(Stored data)
━━━━

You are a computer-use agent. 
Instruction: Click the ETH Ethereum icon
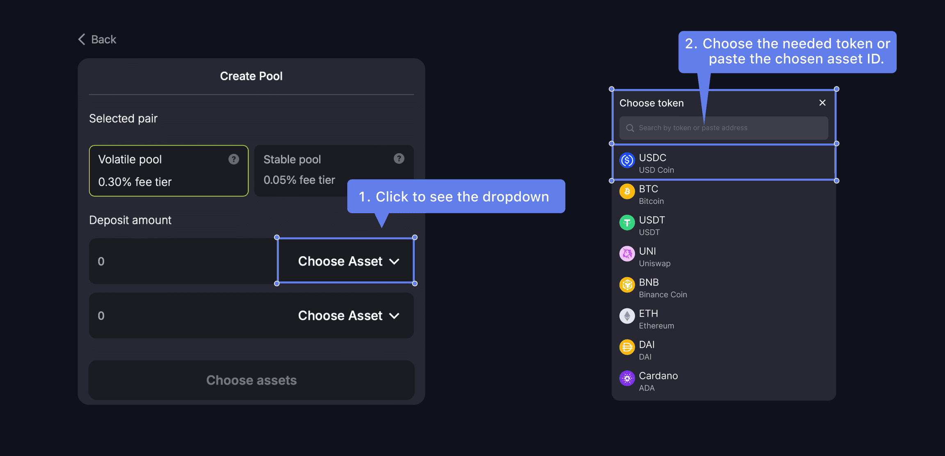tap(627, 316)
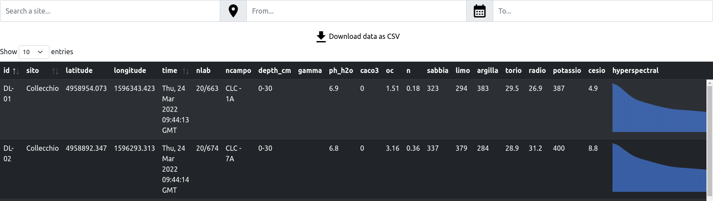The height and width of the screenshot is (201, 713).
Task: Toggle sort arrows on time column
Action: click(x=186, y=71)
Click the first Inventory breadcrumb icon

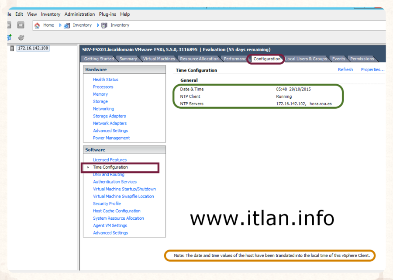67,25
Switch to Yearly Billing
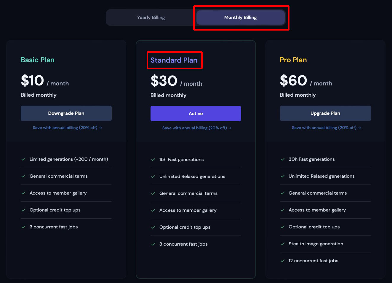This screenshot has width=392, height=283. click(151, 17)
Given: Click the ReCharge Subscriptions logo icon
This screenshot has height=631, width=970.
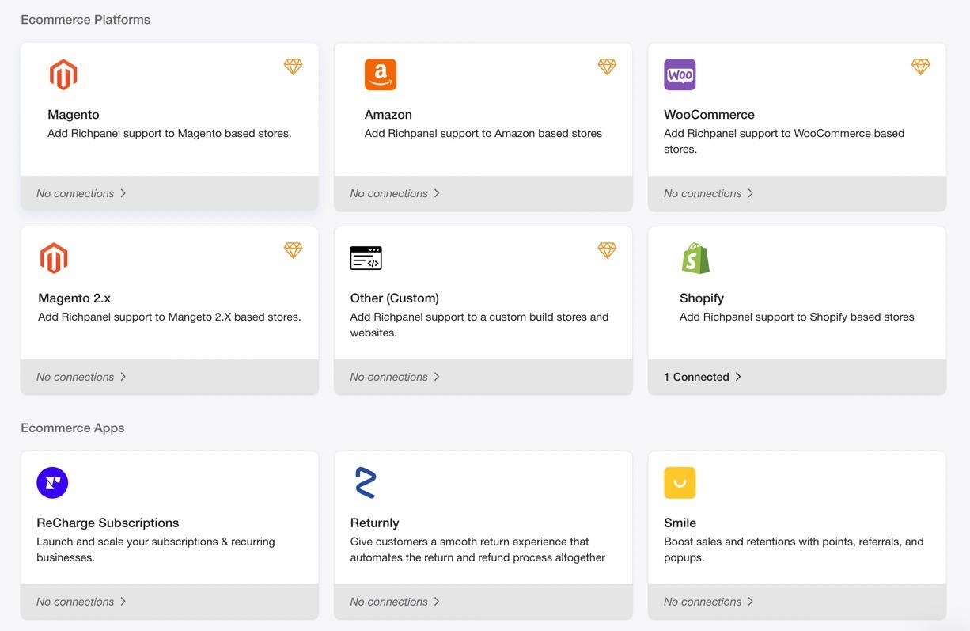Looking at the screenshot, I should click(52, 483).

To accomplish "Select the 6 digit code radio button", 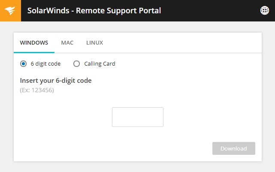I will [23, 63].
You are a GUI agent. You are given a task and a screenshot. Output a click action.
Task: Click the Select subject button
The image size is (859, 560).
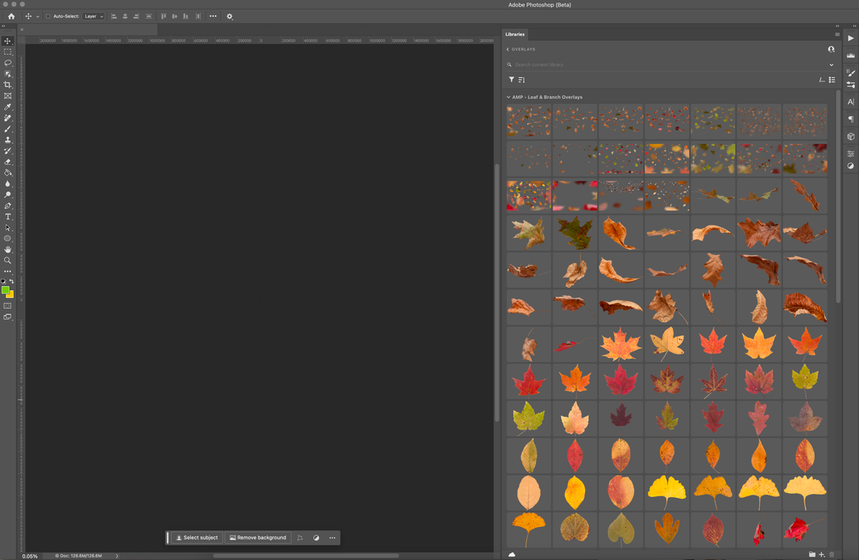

━━━━

GOAL OF THE EXERCISE » Lines of the data above that include the string "agent" must each be copied.

EXERCISE RESPONSE »
You are a computer-use agent. 
You are a GUI agent. You are given a task and a screenshot. Output a click action.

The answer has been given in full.